+++ ENTRIES SUPPLIED +++

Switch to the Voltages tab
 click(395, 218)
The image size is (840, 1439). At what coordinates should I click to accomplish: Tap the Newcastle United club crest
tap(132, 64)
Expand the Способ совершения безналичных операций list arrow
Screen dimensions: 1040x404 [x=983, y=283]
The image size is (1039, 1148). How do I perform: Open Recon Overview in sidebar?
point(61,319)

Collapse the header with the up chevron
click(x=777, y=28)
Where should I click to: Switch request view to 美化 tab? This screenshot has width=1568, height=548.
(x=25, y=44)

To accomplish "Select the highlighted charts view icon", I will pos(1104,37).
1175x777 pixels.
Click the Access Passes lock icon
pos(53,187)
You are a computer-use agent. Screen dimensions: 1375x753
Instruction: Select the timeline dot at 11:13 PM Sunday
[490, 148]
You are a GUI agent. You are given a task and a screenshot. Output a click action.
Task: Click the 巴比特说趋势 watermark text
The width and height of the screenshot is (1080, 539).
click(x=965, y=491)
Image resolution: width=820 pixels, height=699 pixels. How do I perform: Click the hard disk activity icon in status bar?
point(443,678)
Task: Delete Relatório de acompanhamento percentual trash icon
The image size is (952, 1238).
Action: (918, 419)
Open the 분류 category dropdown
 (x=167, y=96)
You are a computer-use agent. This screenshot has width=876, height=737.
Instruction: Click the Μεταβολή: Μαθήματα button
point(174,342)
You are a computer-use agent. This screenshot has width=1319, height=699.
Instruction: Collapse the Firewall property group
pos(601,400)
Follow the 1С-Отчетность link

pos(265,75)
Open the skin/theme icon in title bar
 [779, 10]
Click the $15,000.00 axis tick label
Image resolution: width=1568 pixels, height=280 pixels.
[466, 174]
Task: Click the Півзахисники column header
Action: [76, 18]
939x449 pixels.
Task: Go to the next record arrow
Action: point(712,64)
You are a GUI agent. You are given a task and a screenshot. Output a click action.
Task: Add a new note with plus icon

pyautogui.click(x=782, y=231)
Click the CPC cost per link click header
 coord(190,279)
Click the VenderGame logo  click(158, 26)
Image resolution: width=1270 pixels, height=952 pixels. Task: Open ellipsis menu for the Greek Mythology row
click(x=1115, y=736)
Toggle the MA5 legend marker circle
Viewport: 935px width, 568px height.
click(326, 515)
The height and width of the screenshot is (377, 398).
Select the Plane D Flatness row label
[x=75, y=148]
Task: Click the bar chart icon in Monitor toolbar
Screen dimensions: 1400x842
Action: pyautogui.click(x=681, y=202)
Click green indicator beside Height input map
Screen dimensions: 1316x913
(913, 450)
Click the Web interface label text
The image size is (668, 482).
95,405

+++

**TASK PROMPT:** Reproduce every line above verbatim, preserving the original wording, symbols, numbers, and line order.

**RESULT:**
Switch to the Voltages tab
 click(395, 218)
The image size is (840, 1439). At what coordinates should I click to accomplish: Tap the Newcastle United club crest
tap(132, 64)
Expand the Способ совершения безналичных операций list arrow
Screen dimensions: 1040x404 [x=983, y=283]
The image size is (1039, 1148). How do I perform: Open Recon Overview in sidebar?
point(61,319)

Collapse the header with the up chevron
click(x=777, y=28)
Where should I click to: Switch request view to 美化 tab? This screenshot has width=1568, height=548.
(x=25, y=44)

To accomplish "Select the highlighted charts view icon", I will pos(1104,37).
1175x777 pixels.
Click the Access Passes lock icon
pos(53,187)
You are a computer-use agent. Screen dimensions: 1375x753
Instruction: Select the timeline dot at 11:13 PM Sunday
[490, 148]
You are a GUI agent. You are given a task and a screenshot. Output a click action.
Task: Click the 巴比特说趋势 watermark text
The width and height of the screenshot is (1080, 539).
click(x=965, y=491)
Image resolution: width=820 pixels, height=699 pixels. How do I perform: Click the hard disk activity icon in status bar?
point(443,678)
Task: Delete Relatório de acompanhamento percentual trash icon
The image size is (952, 1238).
Action: (918, 419)
Open the 분류 category dropdown
 (x=167, y=96)
You are a computer-use agent. This screenshot has width=876, height=737.
Instruction: Click the Μεταβολή: Μαθήματα button
point(174,342)
You are a computer-use agent. This screenshot has width=1319, height=699.
Instruction: Collapse the Firewall property group
pos(601,400)
Follow the 1С-Отчетность link

pos(265,75)
Open the skin/theme icon in title bar
 [779, 10]
Click the $15,000.00 axis tick label
Image resolution: width=1568 pixels, height=280 pixels.
[466, 174]
Task: Click the Півзахисники column header
Action: [76, 18]
939x449 pixels.
Task: Go to the next record arrow
Action: point(712,64)
You are a GUI agent. You are given a task and a screenshot. Output a click action.
Task: Add a new note with plus icon

pyautogui.click(x=782, y=231)
Click the CPC cost per link click header
 coord(190,279)
Click the VenderGame logo  click(158, 26)
Image resolution: width=1270 pixels, height=952 pixels. Task: Open ellipsis menu for the Greek Mythology row
click(x=1115, y=736)
Toggle the MA5 legend marker circle
Viewport: 935px width, 568px height.
click(326, 515)
The height and width of the screenshot is (377, 398).
Select the Plane D Flatness row label
[x=75, y=148]
Task: Click the bar chart icon in Monitor toolbar
Screen dimensions: 1400x842
Action: pyautogui.click(x=681, y=202)
Click green indicator beside Height input map
Screen dimensions: 1316x913
(913, 450)
Click the Web interface label text
The image size is (668, 482).
95,405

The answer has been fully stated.